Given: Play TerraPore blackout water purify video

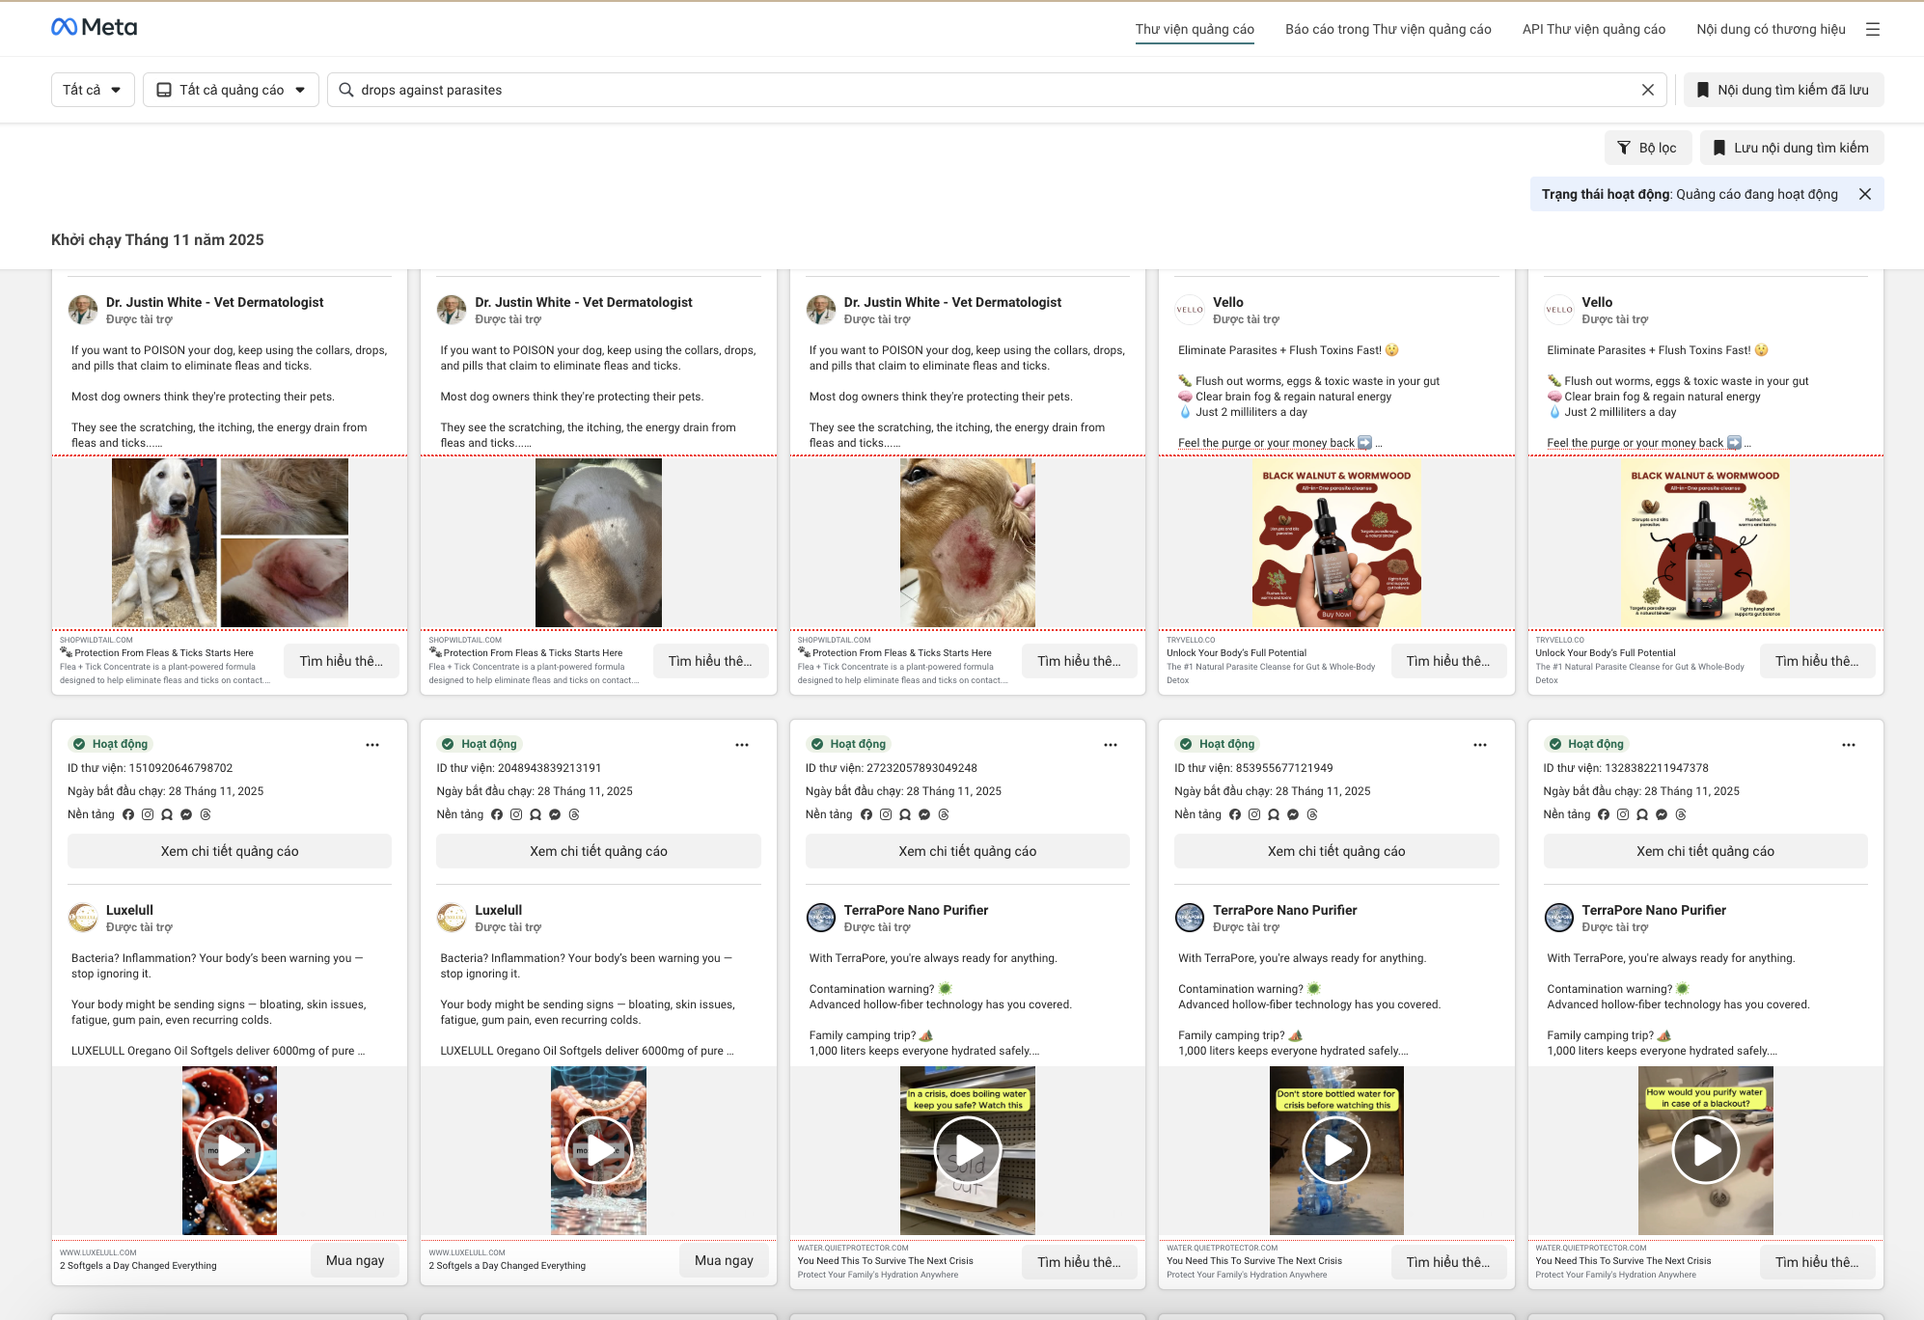Looking at the screenshot, I should 1705,1150.
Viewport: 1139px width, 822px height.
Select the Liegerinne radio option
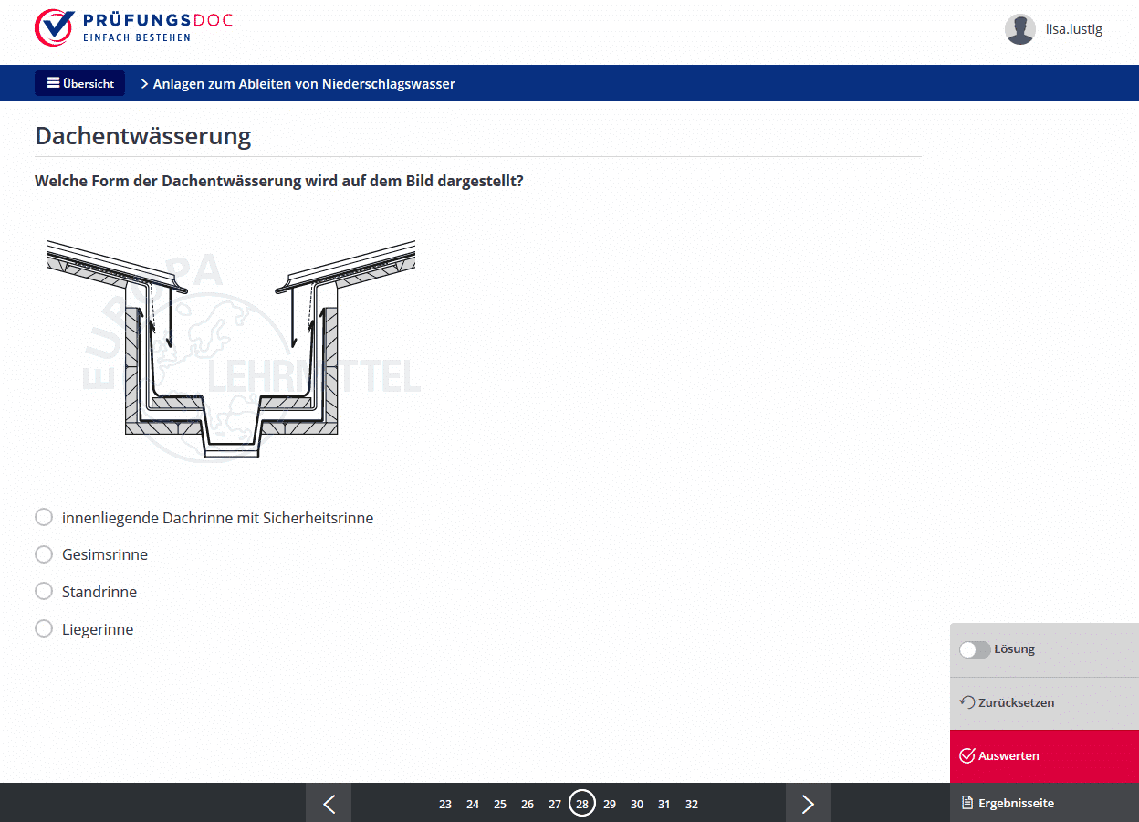[x=44, y=629]
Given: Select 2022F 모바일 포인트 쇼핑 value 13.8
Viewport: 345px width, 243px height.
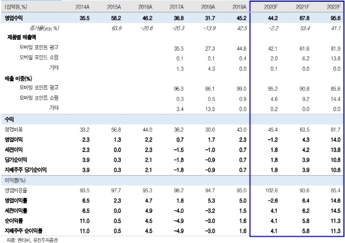Looking at the screenshot, I should (x=336, y=59).
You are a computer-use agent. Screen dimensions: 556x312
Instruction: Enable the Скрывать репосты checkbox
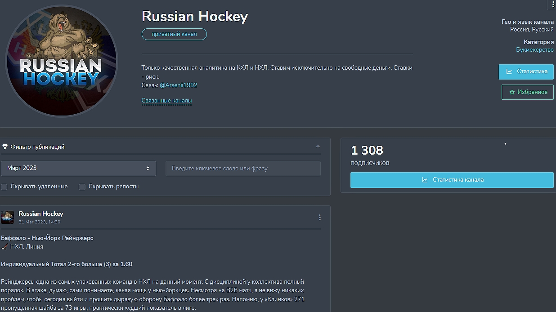[x=82, y=187]
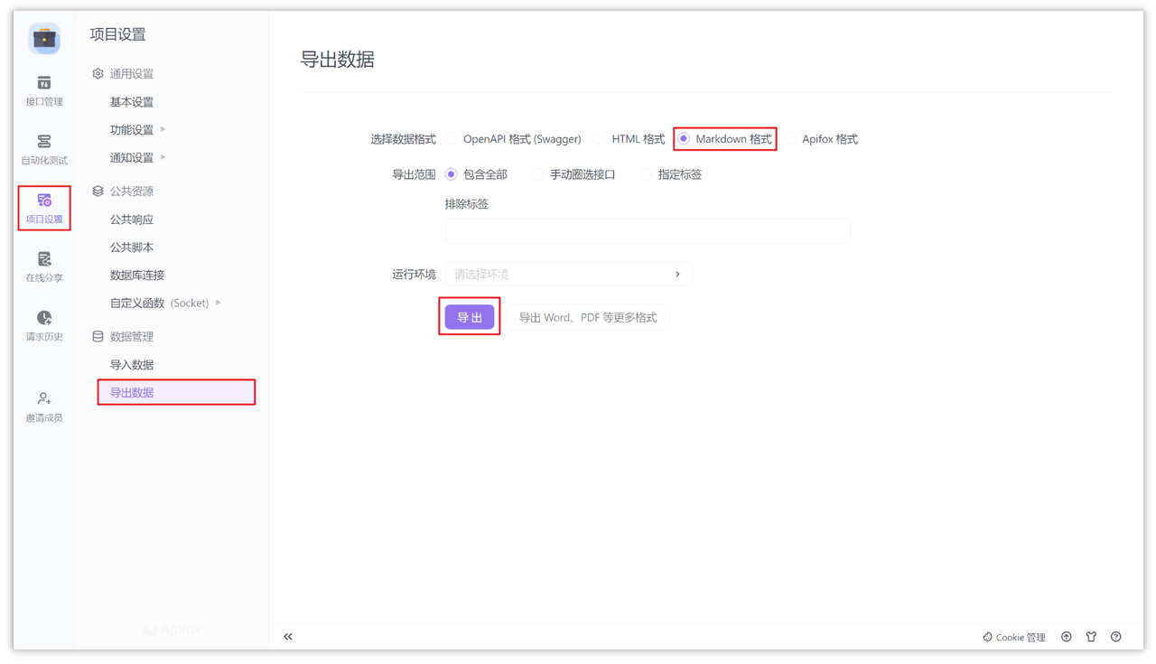Image resolution: width=1156 pixels, height=664 pixels.
Task: Click 导出 Word、PDF 等更多格式
Action: [587, 317]
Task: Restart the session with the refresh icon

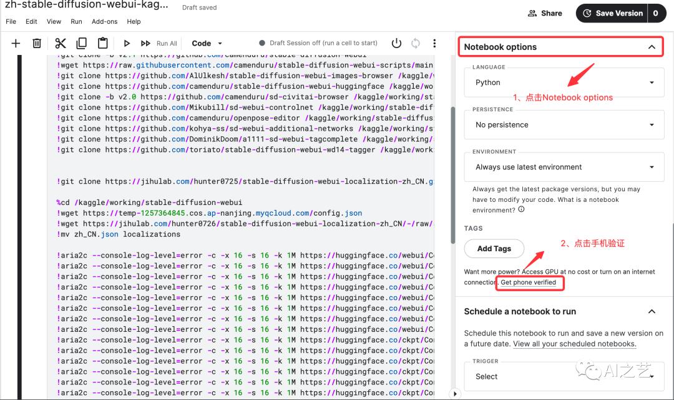Action: coord(416,43)
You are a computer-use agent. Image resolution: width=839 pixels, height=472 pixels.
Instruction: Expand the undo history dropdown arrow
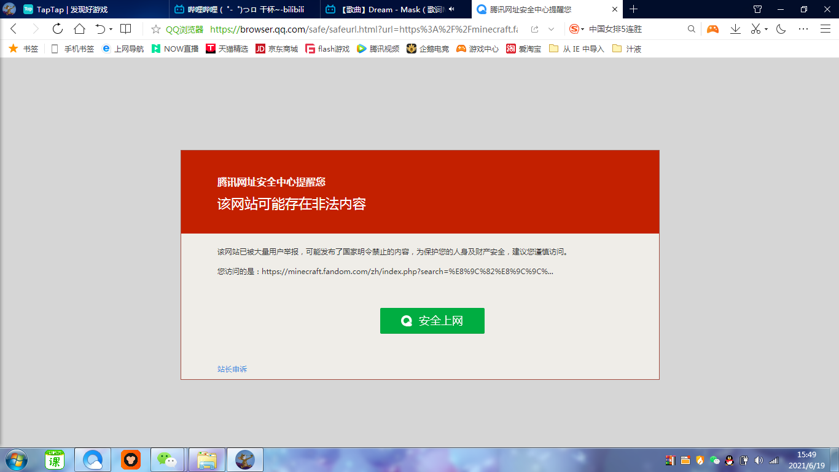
============
Exercise aim: How many lines above contain the word "Viewport"? Reply with the number only.

Task result: 2